Am 11. November 2025 fand in Wangen der 29. Seniorennachmittag statt, zu dem die Stadt Wangen und der Stadtseniorenrat einluden. Die Veranstaltung zeichnete sich durch eine hohe Besucherzahl aus und bot den Anwesenden eine anregende Mischung aus Unterhaltung und Nachdenklichem. Die Gäste hatten die Möglichkeit, sich in einem angenehmen Ambiente auszutauschen und neue Kontakte zu knüpfen.
Besondere Highlights waren die Vorträge von Nicolai Müller, dem Leiter des Ordnungs- und Sozialamts, und der Geschichtenerzählerin Anita Häring. Auch ein Bläserquartett der Jugendmusikschule sorgte für die musikalische Untermalung des Nachmittags. Oberbürgermeister Michael Lang informierte über die aktuellen städtischen Entwicklungen, die sowohl die Bürger als auch die Stadt in der Zukunft betreffen werden.
Wichtige Städtische Entwicklungen
Ein zentrales Thema von Langs Rede war die Weiterentwicklung des Landesgartenschaugeländes, das mit Unterstützung von Ehrenamtlichen voranschreitet. Zu den erfreulichen Nachrichten gehört zudem, dass die Einnahmen aus der Landesgartenschau 7,8 Millionen Euro betrugen, die durch den Verkauf von Tageskarten erzielt wurden. Diese Mittel sollen in verschiedene Projekte investiert werden, mindesten 73 Millionen Euro fließen in die Verbesserung von Kindergärten, Schulen und der Feuerwehr.
Ein konkretes Beispiel ist der Umzug des Kindergartens im Ebnet in den Kindergarten Pusteblume in den Auwiesen, der im Jahr 2024 das Land Baden-Württemberg repräsentieren wird. Die Stadt plant auch für die kommenden Jahre umfangreiche Bauprojekte. Im Jahr 2026 sind beispielsweise die Aufstockung der Ebnet-Grundschule sowie Erweiterungen der Grundschule Neuravensburg und der Gemeinschaftsschule geplant. Insgesamt wurden in den letzten Jahren 830 neue Wohneinheiten für fast 1700 Personen geschaffen, wobei die aktuellen Bauprojekte in den Auwiesen, Sattelweiher und Hogenberg prominent sind.
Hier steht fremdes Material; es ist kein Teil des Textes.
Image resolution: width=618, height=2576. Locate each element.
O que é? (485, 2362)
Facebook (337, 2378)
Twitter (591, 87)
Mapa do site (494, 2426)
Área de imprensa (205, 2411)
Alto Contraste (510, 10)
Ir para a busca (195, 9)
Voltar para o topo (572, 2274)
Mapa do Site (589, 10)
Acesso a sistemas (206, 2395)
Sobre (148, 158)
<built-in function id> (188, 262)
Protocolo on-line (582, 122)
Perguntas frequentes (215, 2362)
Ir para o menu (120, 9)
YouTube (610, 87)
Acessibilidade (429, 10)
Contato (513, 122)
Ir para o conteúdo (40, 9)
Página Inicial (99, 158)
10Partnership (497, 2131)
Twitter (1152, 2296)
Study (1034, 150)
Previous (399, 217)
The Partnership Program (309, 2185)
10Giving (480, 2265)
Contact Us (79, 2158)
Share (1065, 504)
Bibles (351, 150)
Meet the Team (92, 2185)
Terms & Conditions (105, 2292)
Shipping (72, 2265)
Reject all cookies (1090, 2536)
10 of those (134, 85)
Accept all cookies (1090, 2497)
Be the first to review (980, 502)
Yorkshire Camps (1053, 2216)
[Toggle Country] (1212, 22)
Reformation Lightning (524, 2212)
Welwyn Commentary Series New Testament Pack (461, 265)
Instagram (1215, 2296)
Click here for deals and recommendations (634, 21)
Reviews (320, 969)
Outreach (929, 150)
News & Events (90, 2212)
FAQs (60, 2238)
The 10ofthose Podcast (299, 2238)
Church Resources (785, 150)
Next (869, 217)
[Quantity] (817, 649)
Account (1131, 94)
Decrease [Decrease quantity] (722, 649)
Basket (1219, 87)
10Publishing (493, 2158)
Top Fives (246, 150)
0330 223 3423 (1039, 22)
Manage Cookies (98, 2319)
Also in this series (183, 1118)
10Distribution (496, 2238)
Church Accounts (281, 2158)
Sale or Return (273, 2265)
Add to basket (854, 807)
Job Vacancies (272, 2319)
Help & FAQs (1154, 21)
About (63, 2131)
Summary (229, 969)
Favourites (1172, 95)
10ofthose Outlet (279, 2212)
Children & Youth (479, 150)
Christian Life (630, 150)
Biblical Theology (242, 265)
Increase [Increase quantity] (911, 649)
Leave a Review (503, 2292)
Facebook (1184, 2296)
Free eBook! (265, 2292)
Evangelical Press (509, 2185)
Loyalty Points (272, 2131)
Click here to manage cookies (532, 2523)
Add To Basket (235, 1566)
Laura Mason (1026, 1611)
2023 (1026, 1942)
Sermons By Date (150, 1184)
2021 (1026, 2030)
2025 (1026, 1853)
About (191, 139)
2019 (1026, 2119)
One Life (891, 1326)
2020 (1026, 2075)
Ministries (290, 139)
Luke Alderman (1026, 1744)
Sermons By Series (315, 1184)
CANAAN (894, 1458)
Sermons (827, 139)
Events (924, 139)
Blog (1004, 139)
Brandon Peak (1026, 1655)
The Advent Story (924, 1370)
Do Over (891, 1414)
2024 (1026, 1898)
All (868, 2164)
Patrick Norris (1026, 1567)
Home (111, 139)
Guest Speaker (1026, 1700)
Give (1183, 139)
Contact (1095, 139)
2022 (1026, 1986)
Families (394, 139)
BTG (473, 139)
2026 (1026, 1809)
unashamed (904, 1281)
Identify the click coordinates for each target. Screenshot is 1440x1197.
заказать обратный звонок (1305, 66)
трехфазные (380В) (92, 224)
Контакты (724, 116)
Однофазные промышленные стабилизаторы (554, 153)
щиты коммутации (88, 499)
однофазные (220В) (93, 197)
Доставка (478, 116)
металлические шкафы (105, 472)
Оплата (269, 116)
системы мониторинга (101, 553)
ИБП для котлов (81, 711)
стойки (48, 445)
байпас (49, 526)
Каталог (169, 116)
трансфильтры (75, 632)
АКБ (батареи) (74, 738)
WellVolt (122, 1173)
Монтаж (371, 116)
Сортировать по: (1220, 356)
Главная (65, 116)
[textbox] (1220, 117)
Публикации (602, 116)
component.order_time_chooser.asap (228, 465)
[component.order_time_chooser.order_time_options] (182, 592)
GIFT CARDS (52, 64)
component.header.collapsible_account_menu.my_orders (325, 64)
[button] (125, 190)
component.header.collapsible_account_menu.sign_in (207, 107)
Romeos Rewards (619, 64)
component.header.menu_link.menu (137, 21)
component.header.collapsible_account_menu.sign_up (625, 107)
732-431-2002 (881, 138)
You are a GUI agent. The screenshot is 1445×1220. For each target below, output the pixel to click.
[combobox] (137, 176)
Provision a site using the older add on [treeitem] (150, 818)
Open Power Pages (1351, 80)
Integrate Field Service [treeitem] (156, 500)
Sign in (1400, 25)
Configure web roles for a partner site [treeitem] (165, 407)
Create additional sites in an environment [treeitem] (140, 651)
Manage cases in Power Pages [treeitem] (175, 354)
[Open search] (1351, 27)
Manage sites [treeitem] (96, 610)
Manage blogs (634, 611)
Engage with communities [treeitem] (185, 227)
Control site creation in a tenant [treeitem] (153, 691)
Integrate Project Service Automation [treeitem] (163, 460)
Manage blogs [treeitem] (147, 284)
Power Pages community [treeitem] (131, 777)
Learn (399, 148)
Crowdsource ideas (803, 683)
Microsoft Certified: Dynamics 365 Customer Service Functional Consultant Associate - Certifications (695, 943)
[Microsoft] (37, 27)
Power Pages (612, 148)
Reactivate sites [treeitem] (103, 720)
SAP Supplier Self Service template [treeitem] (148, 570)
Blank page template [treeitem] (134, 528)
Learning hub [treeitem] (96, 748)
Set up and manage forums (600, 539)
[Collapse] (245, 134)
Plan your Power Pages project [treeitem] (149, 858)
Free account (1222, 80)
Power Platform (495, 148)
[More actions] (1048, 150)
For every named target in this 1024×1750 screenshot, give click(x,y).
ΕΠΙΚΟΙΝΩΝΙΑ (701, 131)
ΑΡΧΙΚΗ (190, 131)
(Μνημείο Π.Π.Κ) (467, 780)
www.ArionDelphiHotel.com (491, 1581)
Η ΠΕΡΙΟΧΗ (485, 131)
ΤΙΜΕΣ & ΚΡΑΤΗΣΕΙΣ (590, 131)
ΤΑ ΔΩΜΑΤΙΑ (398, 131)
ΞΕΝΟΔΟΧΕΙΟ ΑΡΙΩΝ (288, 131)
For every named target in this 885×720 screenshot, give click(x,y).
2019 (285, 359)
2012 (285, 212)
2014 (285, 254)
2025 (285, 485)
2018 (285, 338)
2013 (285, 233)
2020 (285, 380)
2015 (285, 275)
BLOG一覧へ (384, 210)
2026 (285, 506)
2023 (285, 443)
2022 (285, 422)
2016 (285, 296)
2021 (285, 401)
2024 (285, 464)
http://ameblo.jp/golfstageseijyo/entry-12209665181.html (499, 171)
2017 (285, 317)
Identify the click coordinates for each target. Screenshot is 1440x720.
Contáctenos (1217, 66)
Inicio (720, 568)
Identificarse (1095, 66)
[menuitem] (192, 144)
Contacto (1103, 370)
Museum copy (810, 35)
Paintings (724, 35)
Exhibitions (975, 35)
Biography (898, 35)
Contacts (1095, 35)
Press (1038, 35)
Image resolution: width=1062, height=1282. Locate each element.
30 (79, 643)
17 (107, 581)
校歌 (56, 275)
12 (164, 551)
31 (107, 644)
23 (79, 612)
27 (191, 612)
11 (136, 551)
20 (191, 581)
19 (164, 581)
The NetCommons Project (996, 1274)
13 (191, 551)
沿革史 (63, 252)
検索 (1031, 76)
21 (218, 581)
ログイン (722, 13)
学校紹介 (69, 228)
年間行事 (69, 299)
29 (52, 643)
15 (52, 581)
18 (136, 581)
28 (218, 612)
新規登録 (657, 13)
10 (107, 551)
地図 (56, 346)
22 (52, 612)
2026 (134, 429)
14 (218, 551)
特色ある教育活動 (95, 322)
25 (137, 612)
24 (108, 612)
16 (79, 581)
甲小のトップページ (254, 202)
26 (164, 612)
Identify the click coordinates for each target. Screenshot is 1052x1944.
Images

Einblicke und Gemeinschaft
Der Seniorennachmittag wurde zusätzlich von den Landfrauen unterstützt, die 40 Kuchen backten und somit für das leibliche Wohl der Gäste sorgten. Auf Wunsch der Besucherinnen und Besucher wurde eine längere Pause zur Verfügung gestellt, die viele für angeregte Gespräche nutzten.
Im kulturellen Bereich ist auch der klassische Film „Broken Arrow“ von 1950 erwähnenswert, der als einer der ersten Western gilt, der eine sympathische Darstellung amerikanischer Ureinwohner bietet. In dem Independent-Film, der unter der Regie von Delmer Daves entstand, findet der Protagonist Tom Jeffords einen verwundeten Apache-Jungen und trägt zur Friedenssuche zwischen den Siedlern und den Apachen bei. Der Film wurde für seine ausgewogene Darstellung der Ureinwohner gelobt und gewann einen Golden Globe Award für den besten Film zur Förderung des internationalen Verständnisses. Solche Themen können auch im Rahmen von Seniorennachmittagen zur Diskussion gestellt werden, um das kulturelle Bewusstsein zu schärfen und einen Dialog zu fördern.
Die Veranstaltungen in Wangen und ähnliche kulturelle Angebote sind eine wertvolle Gelegenheit für die Senioren der Stadt, um nicht nur über lokale Entwicklungen informiert zu werden, sondern auch um sich aktiv am gesellschaftlichen Leben zu beteiligen.